*Task to complete*
Output the records that follow, with every character intact.

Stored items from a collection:
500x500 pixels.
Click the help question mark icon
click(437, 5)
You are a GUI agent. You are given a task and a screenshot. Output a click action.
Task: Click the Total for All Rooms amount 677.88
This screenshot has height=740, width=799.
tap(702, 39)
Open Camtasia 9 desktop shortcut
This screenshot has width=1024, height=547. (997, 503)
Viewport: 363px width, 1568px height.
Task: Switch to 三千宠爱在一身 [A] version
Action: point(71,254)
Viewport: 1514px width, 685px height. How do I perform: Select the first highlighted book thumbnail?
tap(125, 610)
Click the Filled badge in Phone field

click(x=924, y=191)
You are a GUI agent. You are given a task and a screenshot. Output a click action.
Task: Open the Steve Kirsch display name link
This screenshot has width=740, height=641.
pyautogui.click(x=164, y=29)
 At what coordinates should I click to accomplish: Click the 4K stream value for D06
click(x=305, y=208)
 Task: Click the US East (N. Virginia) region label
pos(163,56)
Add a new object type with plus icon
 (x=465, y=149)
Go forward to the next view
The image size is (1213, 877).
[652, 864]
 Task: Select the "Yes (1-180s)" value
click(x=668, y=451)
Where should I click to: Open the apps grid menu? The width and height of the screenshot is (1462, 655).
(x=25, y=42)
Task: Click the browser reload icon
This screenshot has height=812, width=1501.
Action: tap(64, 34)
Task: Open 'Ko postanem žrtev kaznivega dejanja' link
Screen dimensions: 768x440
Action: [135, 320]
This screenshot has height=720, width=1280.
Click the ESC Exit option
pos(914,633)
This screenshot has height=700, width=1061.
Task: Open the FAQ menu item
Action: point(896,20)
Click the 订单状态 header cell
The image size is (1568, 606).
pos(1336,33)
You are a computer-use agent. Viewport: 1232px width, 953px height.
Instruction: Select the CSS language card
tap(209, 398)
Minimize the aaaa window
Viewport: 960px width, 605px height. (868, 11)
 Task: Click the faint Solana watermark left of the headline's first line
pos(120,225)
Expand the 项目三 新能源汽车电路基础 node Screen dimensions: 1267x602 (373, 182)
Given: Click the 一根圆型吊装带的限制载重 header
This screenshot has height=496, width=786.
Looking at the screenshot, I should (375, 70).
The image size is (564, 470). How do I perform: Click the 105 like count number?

*Solution to this exercise*
500x500 pixels.
Click the help question mark icon
click(437, 5)
You are a GUI agent. You are given a task and a screenshot. Output a click action.
Task: Click the Total for All Rooms amount 677.88
This screenshot has height=740, width=799.
tap(702, 39)
Open Camtasia 9 desktop shortcut
This screenshot has width=1024, height=547. (997, 503)
Viewport: 363px width, 1568px height.
Task: Switch to 三千宠爱在一身 [A] version
Action: point(71,254)
Viewport: 1514px width, 685px height. How do I perform: Select the first highlighted book thumbnail?
tap(125, 610)
Click the Filled badge in Phone field

click(x=924, y=191)
You are a GUI agent. You are given a task and a screenshot. Output a click action.
Task: Open the Steve Kirsch display name link
This screenshot has width=740, height=641.
pyautogui.click(x=164, y=29)
 At what coordinates should I click to accomplish: Click the 4K stream value for D06
click(x=305, y=208)
 Task: Click the US East (N. Virginia) region label
pos(163,56)
Add a new object type with plus icon
 (x=465, y=149)
Go forward to the next view
The image size is (1213, 877).
[652, 864]
 Task: Select the "Yes (1-180s)" value
click(x=668, y=451)
Where should I click to: Open the apps grid menu? The width and height of the screenshot is (1462, 655).
(x=25, y=42)
Task: Click the browser reload icon
This screenshot has height=812, width=1501.
Action: tap(64, 34)
Task: Open 'Ko postanem žrtev kaznivega dejanja' link
Screen dimensions: 768x440
Action: [135, 320]
This screenshot has height=720, width=1280.
Click the ESC Exit option
pos(914,633)
This screenshot has height=700, width=1061.
Task: Open the FAQ menu item
Action: point(896,20)
Click the 订单状态 header cell
The image size is (1568, 606).
pos(1336,33)
You are a computer-use agent. Viewport: 1232px width, 953px height.
Instruction: Select the CSS language card
tap(209, 398)
Minimize the aaaa window
Viewport: 960px width, 605px height. (868, 11)
 Task: Click the faint Solana watermark left of the headline's first line
pos(120,225)
Expand the 项目三 新能源汽车电路基础 node Screen dimensions: 1267x602 (373, 182)
Given: Click the 一根圆型吊装带的限制载重 header
This screenshot has height=496, width=786.
Looking at the screenshot, I should (375, 70).
The image size is (564, 470). How do I perform: Click the 105 like count number?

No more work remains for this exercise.